Hartz IV: Ursula von der Leyen Gut gemeint, schlecht gemacht

Mittagessen, Sportverein, Nachhilfe - das, was Arbeitsministerin von der Leyen armen Kindern versprochen hatte, klang fast wie das Paradies auf Erden. Doch die Realität sieht in Zeiten knapper Kassen anders aus.

Ein Kommentar von Thomas Öchsner

Es hatte sich alles so gut angehört. Wochenlang pries Bundesarbeitsministerin Ursula von der Leyen die Vorzüge ihres Bildungspakets: Arme Kinder sollen ein warmes Mittagessen bekommen, den Beitrag für den Sportverein, Nachhilfe, obendrauf vielleicht auch noch Unterricht in der Musikschule. Alles vom Staat bezahlt. Es klang fast wie das Paradies auf Erden. Was gut gemeint war, lässt sich in der Praxis allerdings nur schwer umsetzen. Die Arbeitsministerin muss deshalb nun selbst viele Nachhilfe-Stunden nehmen, um ihre Hartz-IV-Reform, so wie vom Bundesverfassungsgericht gefordert, noch rechtzeitig bis Jahresende fertigzubekommen.

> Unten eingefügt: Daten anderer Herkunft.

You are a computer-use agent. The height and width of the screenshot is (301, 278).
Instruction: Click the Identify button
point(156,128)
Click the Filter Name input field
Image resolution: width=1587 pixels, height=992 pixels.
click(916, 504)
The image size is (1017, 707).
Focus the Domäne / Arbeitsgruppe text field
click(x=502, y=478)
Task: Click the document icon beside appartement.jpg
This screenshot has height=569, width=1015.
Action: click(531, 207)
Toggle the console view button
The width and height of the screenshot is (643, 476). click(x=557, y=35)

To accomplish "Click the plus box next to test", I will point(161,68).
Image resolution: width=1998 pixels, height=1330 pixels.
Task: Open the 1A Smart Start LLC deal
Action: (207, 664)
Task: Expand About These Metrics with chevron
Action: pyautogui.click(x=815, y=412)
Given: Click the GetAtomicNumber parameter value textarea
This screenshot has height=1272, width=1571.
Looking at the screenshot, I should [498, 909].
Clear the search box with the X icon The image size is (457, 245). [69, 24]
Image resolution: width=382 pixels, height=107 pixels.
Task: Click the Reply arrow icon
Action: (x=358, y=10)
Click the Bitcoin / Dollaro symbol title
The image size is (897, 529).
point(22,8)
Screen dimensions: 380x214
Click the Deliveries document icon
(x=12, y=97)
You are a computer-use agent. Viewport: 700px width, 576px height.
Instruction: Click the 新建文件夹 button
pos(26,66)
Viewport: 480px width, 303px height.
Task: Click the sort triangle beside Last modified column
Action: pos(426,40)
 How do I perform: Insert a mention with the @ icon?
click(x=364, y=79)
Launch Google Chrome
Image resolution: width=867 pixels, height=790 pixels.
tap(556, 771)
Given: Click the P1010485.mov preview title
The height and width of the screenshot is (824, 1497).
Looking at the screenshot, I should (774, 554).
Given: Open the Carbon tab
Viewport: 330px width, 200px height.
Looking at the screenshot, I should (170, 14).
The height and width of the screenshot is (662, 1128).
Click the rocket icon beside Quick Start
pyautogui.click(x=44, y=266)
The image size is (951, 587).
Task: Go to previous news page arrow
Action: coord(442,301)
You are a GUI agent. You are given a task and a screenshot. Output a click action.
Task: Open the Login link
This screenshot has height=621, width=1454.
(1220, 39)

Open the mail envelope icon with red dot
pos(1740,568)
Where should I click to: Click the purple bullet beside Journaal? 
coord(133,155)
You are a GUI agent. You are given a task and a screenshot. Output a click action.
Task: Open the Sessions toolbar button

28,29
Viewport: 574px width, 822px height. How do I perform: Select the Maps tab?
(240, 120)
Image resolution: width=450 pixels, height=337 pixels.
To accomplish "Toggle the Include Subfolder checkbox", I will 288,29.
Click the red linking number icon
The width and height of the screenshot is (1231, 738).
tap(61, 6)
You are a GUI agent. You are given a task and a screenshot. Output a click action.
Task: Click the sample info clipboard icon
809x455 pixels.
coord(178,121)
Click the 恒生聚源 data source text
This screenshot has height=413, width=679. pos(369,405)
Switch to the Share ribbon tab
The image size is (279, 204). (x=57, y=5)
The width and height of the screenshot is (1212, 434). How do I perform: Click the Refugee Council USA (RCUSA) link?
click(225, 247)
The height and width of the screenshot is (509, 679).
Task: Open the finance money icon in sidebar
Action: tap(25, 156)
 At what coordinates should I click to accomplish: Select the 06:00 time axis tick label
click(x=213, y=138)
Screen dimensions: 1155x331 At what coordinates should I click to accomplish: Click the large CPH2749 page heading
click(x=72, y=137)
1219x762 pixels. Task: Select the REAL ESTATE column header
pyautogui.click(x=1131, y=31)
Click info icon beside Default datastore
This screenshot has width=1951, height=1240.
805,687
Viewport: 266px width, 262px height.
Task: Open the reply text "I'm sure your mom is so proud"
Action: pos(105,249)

Bundesarbeitsministerin Ursula von der Leyen muss bei ihrer Hartz-IV-Reform nachschleifen.

(Foto: ddp)

Von der Leyens Grundidee ist nach wie vor richtig. Ihr Bildungspaket ist eine Abkehr vom Prinzip Gießkanne. Der Staat greift Kindern aus Hartz-IV-Haushalten da unter die Arme, wo konkret Hilfe benötigt wird. Hätte die CDU-Politikerin für Bildung sowie die Teilhabe an Kultur- oder Sportangeboten ein paar Euro auf die Hartz-IV-Regelleistungen draufgesattelt, wäre der Effekt gleich null gewesen, weil pro Kind viel zu wenig übrig geblieben wäre.

Dabei hat ihr Ministerium aber zu wenig bedacht, dass Jobcenter keine Jugendämter sind. Arbeitsvermittler, die nach ihrem Plan nun Leistungen des Bildungspakets bewilligen, koordinieren und abrechnen sollen, haben keine sozialpädagogische Kompetenz. Und die Jobcenter hätten für die neue Aufgabe auch zu wenig Personal. Die Kommunen und ihre Jugendämter kennen dagegen die Probleme, sie leisten schon Jugendarbeit, betreuen Kinder, fördern Vereine und sind Träger von Schulen. Bei den Jobcentern neue, aufwendige Parallelstrukturen aufzubauen, wäre unnötig. Es ist deshalb eine erfreuliche Kehrtwendung, wenn Ursula von der Leyen auf die Kritik der Bundesagentur für Arbeit und des Städtetags reagiert und den Kommunen mehr Verantwortung fürs Umsetzen ihres Bildungspakets übergibt.

Selbst wenn es gelänge, die vielen praktischen Fragen schnell zu lösen, sollte sich man sich vom Bildungspaket keine Wunder versprechen. Zu knapp sind die Mittel, die es dafür gibt. Und noch immer haben staatliche Helfer große Schwierigkeiten, den richtigen Zugang zu vielen Hartz-IV-Familien zu bekommen. In Berlin könnten 150000 arme Kinder mit dem "Berlinpass" kostenlos in Sportvereinen mitmachen - doch nicht einmal 2000 nutzen das Angebot.

Die Opposition weist zu Recht darauf hin, dass es am sinnvollsten wäre, mehr Geld in Ganztagsschulen und Kindertagesstätten zu stecken sowie mehr Lehrer und Erzieher einzustellen. Das aber droht schon am deutschen Föderalismus zu scheitern, in dem die Länder für die Schulen zuständig sind. Die Bundesregierung kann dort nicht einfach mit Hilfe von Geld hineinregieren. Da von der Leyen für ihre Hartz-Reformen Stimmen aus dem Oppositionslager im Bundesrat braucht, gäbe es jetzt die Chance, darüber noch einmal zu reden.